*Input data:*
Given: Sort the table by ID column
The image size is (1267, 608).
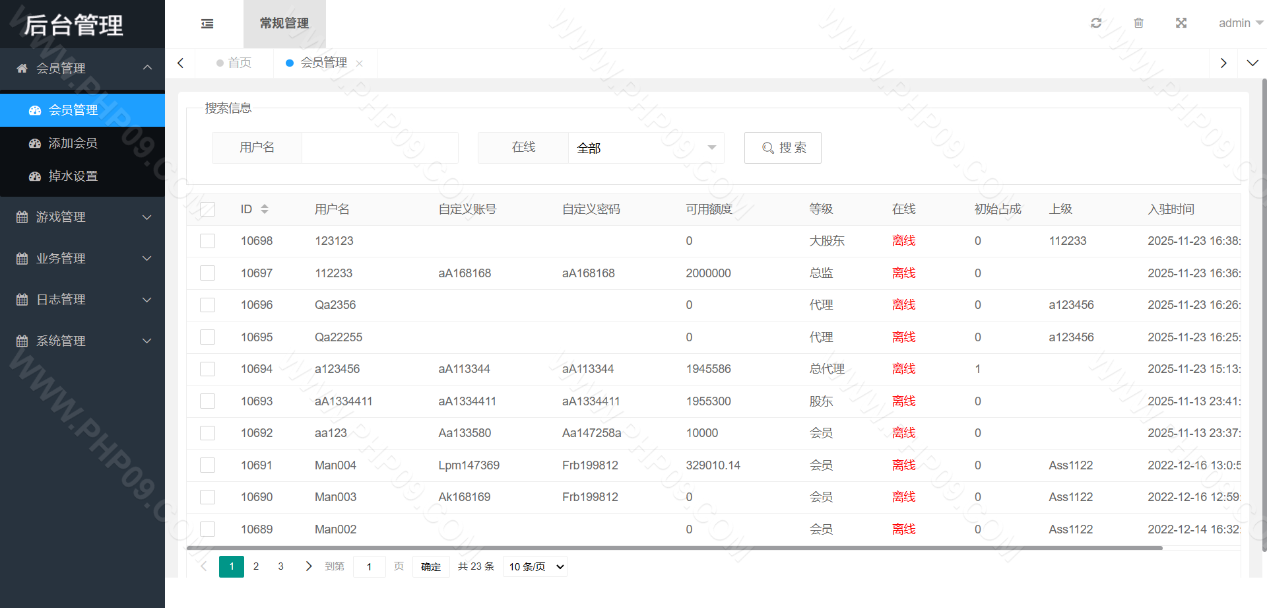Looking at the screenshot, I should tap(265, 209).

---

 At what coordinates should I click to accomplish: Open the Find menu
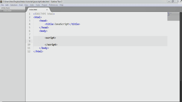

* * *

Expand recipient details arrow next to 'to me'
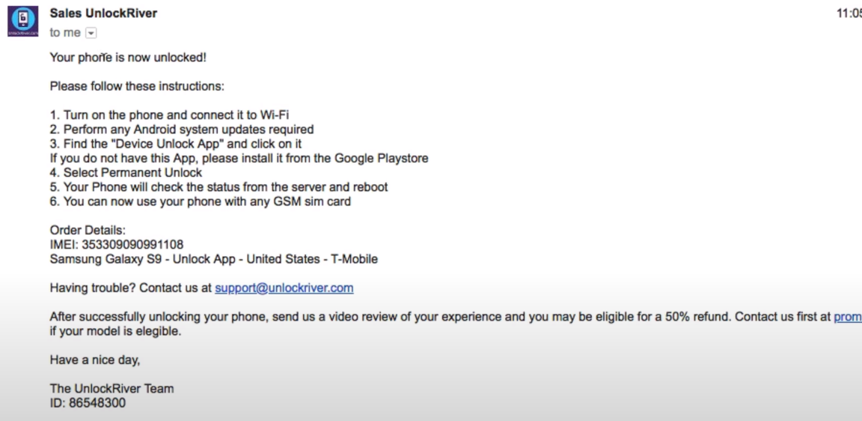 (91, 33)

*What you should do:* Reproduce the records verbatim, from the line containing "Given: Sort the table by ID column" through the line containing "Looking at the", both lines included. Omit the pictures.

*Task output:*
Given: Sort the table by ID column
The image size is (1267, 608).
Looking at the screenshot, I should tap(265, 209).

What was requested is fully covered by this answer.